Se trata de centros benéficos en los que se recogía y criaba a los niños expósitos, abandonados por sus madres. El nombre procede de la imagen de una virgen, Nuestra Señora de la Inclusa, que se colocó en la casa de expósitos de Madrid en el siglo XVI procedente de la isla holandesa de L’Ecluse. Hasta principios del siglo XIX la única inclusa que hubo en Euskalherria fue la de Pamplona. Se sabe que acogía a niños desde finales del s. XVI, aunque sólo se conservan libros de registro del centro a partir de 1710. Hasta 1804, cuando se inauguró una Casa de Expósitos, los bebés ocupaban una sala del Hospital General de la ciudad. Esta inclusa admitía también a los niños abandonados en Gipuzkoa, excepto los de Mondragón, perteneciente a la diócesis de Calahorra, que eran trasladados al Hospital Nuestra Señora de Gracia de Zaragoza. Este era también el destino de los niños expósitos vizcaínos y alaveses.

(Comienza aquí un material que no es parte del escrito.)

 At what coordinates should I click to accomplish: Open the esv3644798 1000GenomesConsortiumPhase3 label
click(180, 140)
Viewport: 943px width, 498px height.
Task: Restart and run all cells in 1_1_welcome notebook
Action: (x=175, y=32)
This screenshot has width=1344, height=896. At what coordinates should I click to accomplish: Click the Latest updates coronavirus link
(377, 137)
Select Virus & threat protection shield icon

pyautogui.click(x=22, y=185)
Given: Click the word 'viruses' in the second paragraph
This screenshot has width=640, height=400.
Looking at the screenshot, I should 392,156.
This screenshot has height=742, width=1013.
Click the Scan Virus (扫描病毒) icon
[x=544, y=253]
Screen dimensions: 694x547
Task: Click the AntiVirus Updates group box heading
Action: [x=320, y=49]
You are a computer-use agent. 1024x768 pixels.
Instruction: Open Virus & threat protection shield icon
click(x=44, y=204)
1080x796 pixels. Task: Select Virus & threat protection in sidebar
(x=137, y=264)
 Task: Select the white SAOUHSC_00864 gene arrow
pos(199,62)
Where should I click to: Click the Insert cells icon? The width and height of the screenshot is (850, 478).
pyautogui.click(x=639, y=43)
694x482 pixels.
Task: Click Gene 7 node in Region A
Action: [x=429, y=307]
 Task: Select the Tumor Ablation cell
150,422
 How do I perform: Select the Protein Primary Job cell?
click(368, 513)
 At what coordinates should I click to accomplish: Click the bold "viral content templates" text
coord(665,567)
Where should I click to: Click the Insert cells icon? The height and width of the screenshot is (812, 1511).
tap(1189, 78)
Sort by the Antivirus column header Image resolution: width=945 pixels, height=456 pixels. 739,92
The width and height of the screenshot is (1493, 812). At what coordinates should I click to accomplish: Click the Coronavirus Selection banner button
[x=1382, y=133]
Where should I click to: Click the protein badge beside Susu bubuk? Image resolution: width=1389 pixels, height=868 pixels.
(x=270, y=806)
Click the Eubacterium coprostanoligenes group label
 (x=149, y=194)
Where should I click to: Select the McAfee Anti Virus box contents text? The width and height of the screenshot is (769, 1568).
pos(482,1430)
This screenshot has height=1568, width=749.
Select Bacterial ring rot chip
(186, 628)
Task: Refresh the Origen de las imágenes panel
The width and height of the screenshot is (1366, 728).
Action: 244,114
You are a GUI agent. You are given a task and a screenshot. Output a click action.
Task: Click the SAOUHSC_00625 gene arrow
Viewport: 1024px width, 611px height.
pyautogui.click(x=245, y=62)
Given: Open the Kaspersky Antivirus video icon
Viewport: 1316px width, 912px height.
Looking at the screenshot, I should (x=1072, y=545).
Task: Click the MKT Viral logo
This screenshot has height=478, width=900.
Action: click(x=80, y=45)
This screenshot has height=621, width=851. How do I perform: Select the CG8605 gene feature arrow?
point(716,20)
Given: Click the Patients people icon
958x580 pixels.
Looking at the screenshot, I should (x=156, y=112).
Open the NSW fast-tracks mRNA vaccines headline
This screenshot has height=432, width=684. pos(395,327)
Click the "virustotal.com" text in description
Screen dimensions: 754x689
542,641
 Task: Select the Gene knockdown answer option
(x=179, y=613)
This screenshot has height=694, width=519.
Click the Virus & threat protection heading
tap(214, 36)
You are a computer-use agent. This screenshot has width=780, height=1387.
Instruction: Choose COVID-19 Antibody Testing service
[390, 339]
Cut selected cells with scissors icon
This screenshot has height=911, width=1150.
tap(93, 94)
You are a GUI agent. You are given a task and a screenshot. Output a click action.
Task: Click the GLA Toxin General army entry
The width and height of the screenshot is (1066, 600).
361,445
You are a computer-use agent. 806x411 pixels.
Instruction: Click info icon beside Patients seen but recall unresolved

¿Por qué se abandonaba a un bebé?
Para las familias que vivían en la miseria entregar a su bebé a una institución era muchas veces la única solución, como lo era para las madres solteras sin recursos económicos que, además, querían ocultar lo que se consideraba un deshonor. Hoy nos puede resultar muy cruel, pero hace siglos se veía como la manera de garantizar la supervivencia al recién nacido. Lo más habitual era dejarlo en el torno de la inclusa o abandonarlo a la puerta de una iglesia. Pero también ante la casa del alcalde, de un caserío… siempre de noche y alertando con un grito a los inquilinos para que salieran pronto a recoger a la criatura. En ocasiones al bebé le acompañaba una nota con el nombre que la madre quería ponerle, o con la mitad de la carta de una baraja, por ejemplo. La otra mitad se la quedaba ella como «prueba de maternidad» para poder unirla con la de su niño si más adelante las cosas le iban mejor y podía tratar de recuperarlo.
A finales del siglo XVIII fue siendo más común que, en vez de abandonar a su hijo, la mujer soltera embarazada ingresara en el hospital en los últimos meses de gestación, cuando su estado ya comenzaba a ser evidente. Tras dar a luz, dejaba allí a su bebé.
Marcados por un apellido
Durante siglos ser un expósito supuso un estigma de por vida. Disimularlo era complicado, porque ya en la inclusa se marcaba a aquellos niños sin padres con el apellido que se les ponía. “Expósito”, “Caridad”, el nombre del santo del día o algunos tan imposibles y llamativos como “Azul marino”.